**KUTIPAN UNTUK DIBACA:**
= = = = =
PLANET Sebuah
Lament adalah karya terbaru Garin Nugroho sebagai sutradara panggung yang
dipentaskan di Teater Jakarta, Taman Ismail Marzuki pada akhir pekan ini.
Pementasan di Jakarta tersebut menjadi pembuka dari serangkaian
pertunjukan Planet Sebuah Lament ke beberapa negara mulai bulan
depan. Dalam karya ini, Garin banyak mengambil bentuk-bentuk perpaduan budaya
dari kawasan timur Indonesia.
’’Februari nanti karya
ini akan dipentaskan di Melbourne,’’ terang Garin. Rencananya, Planet
Sebuah Lament akan hadir sebagai pembuka ASIA TOPA (Asia-Pacific Triennial
of Performing Arts) pada pertengahan bulan depan di Melbourne, Australia. Dalam
karya ini, Garin didukung oleh tim kerja dari berbagai negara yang disiapkan
oleh Arts Centre Melbourne untuk Asia TOPA 2020.
= = = = =
**TUJUAN TUGAS 1:** Menurut kutipan tentang pementasan Planet Sebuah Lament, di gedung mana karya tersebut dipentaskan pada akhir pekan ini?

(Catatan tentang letak kemunculan item)
= = = = =
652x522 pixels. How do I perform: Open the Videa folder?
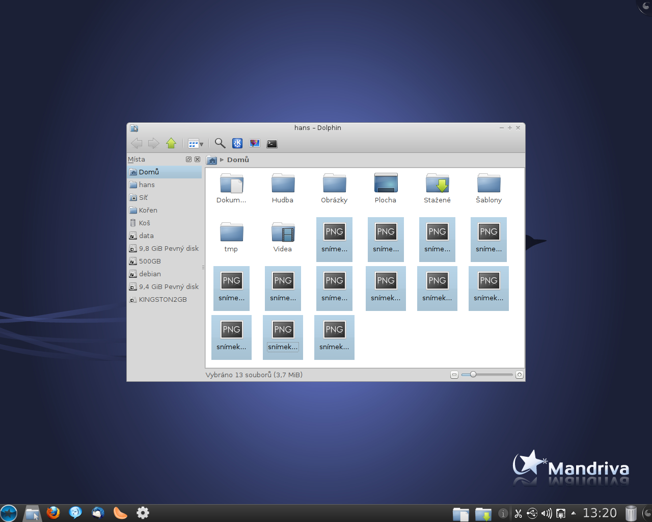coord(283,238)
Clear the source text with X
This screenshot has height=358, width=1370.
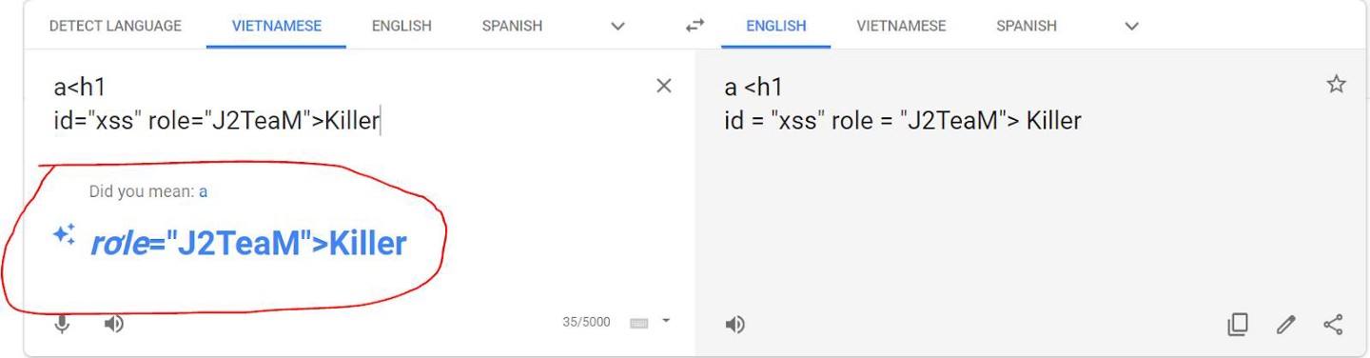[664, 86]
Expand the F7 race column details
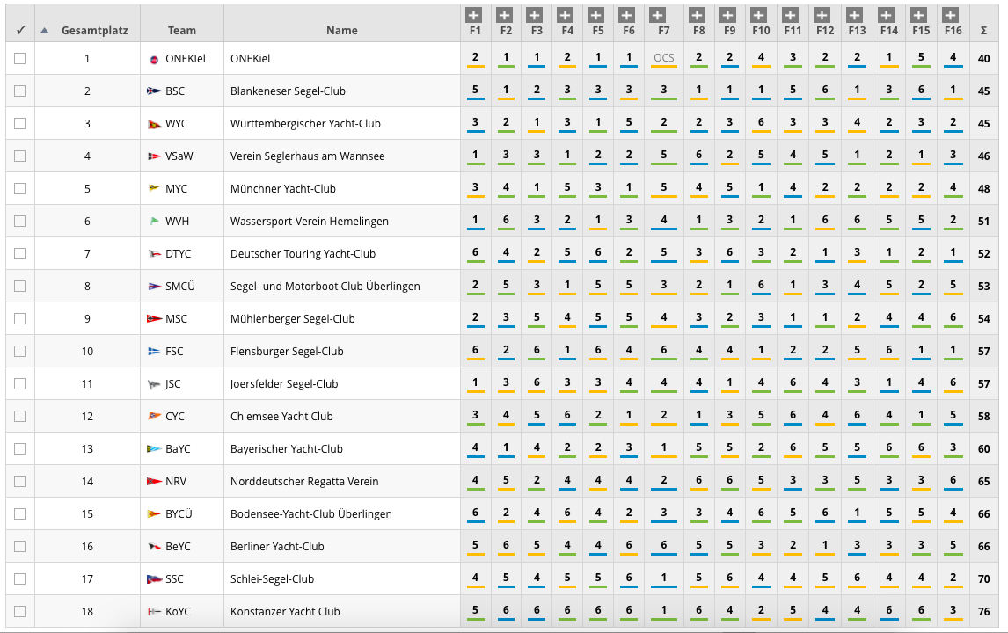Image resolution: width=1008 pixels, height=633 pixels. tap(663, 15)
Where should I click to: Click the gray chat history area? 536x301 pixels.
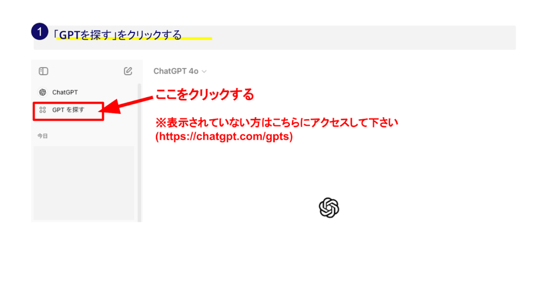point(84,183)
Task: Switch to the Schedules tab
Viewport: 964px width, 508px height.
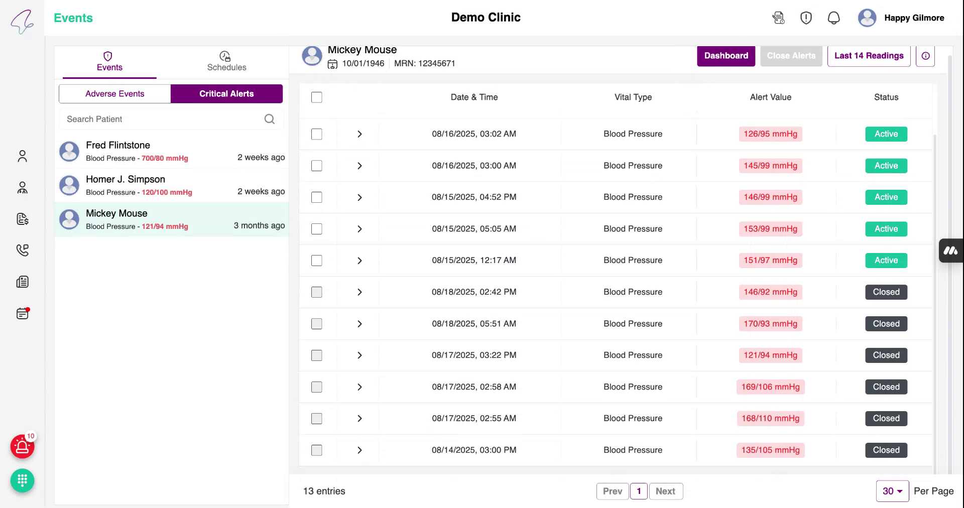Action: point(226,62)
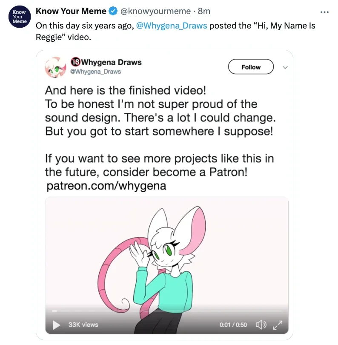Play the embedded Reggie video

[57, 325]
= = = = =
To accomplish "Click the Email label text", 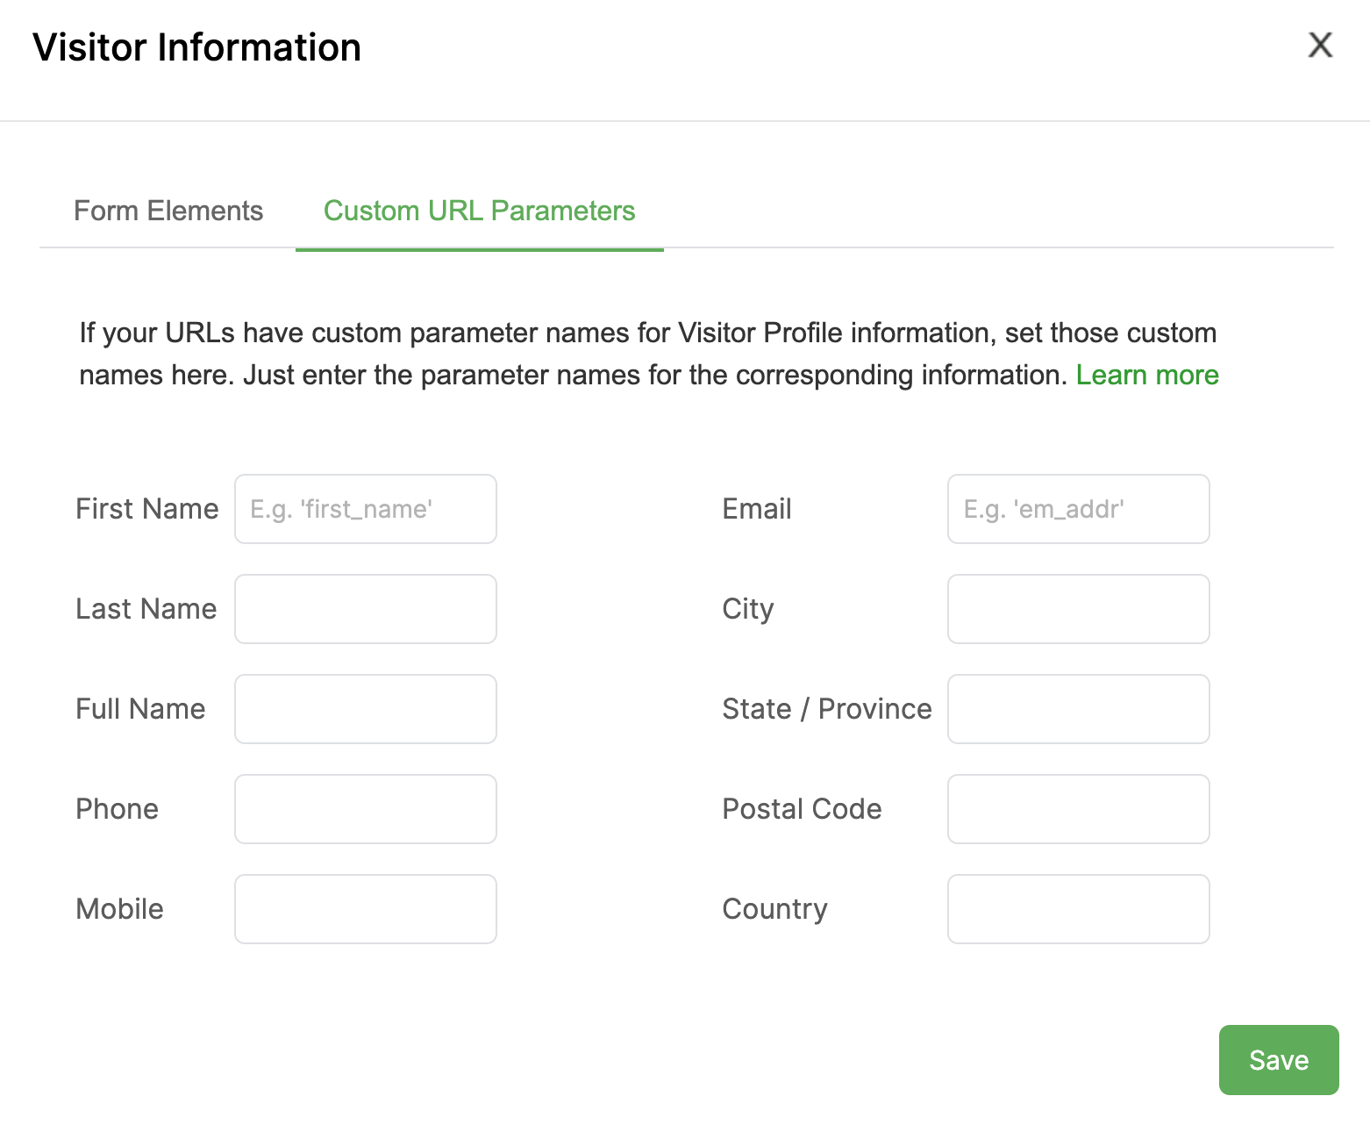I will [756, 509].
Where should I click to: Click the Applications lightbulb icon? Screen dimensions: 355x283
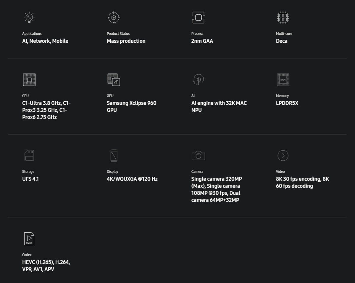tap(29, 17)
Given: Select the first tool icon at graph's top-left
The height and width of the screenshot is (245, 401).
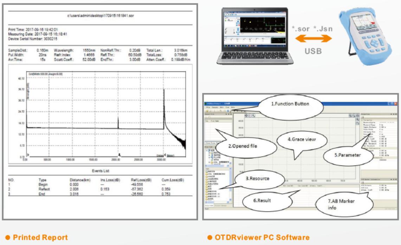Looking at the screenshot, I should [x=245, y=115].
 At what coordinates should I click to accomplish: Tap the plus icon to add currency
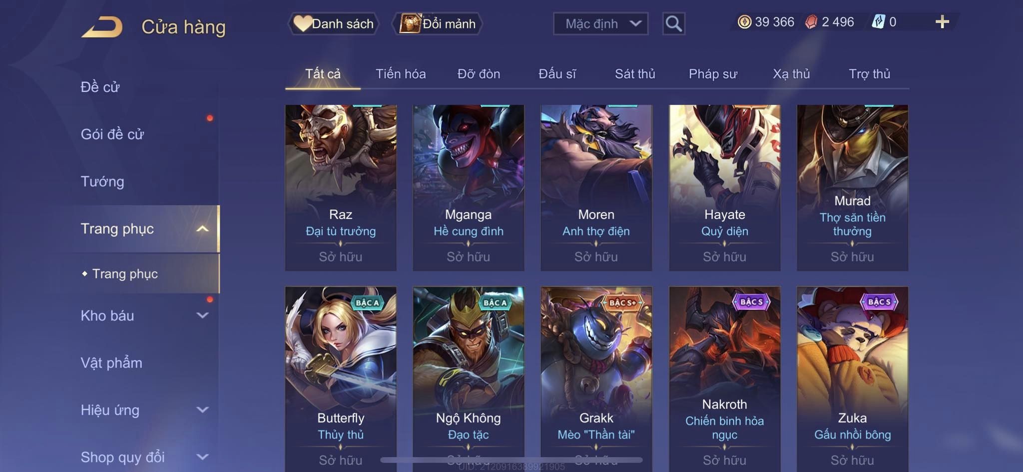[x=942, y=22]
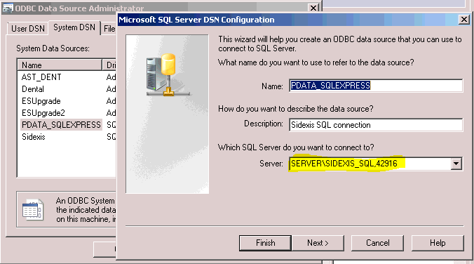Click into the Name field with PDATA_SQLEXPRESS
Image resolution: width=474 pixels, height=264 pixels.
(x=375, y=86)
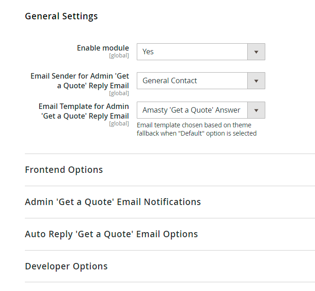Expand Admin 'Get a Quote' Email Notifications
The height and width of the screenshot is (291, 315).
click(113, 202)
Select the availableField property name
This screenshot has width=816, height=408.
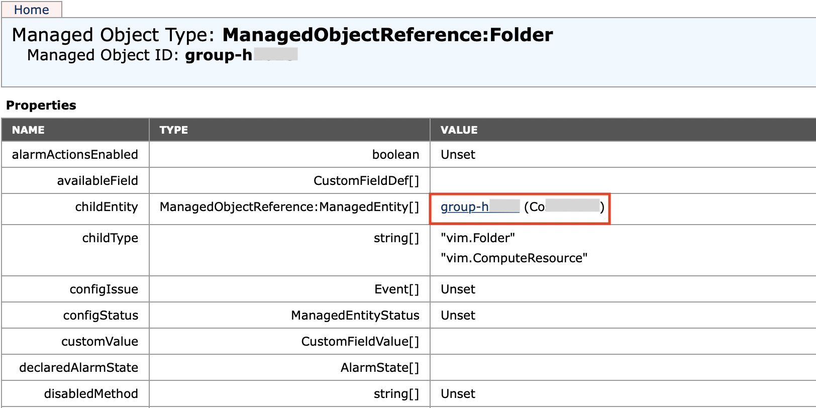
= = = = =
**TUJUAN TUGAS 2:** Salin kembali baris-baris catatan mulai dari baris yang memuat "At what coordinates" hingga dan termasuk baris yang memuat "This screenshot has width=816, height=408.". Jangan sertakan gambar dalam jawaban.

**JAWABAN LENGKAP 1:** Di Teater Jakarta, Taman Ismail Marzuki.

**JAWABAN LENGKAP 2:**
 At what coordinates should I click to accomplish: Tap the plus icon to add currency
[x=942, y=22]
Click into the Name field with PDATA_SQLEXPRESS
Image resolution: width=474 pixels, height=264 pixels.
(x=375, y=86)
Expand Admin 'Get a Quote' Email Notifications
The height and width of the screenshot is (291, 315).
click(113, 202)
Select the availableField property name
This screenshot has width=816, height=408.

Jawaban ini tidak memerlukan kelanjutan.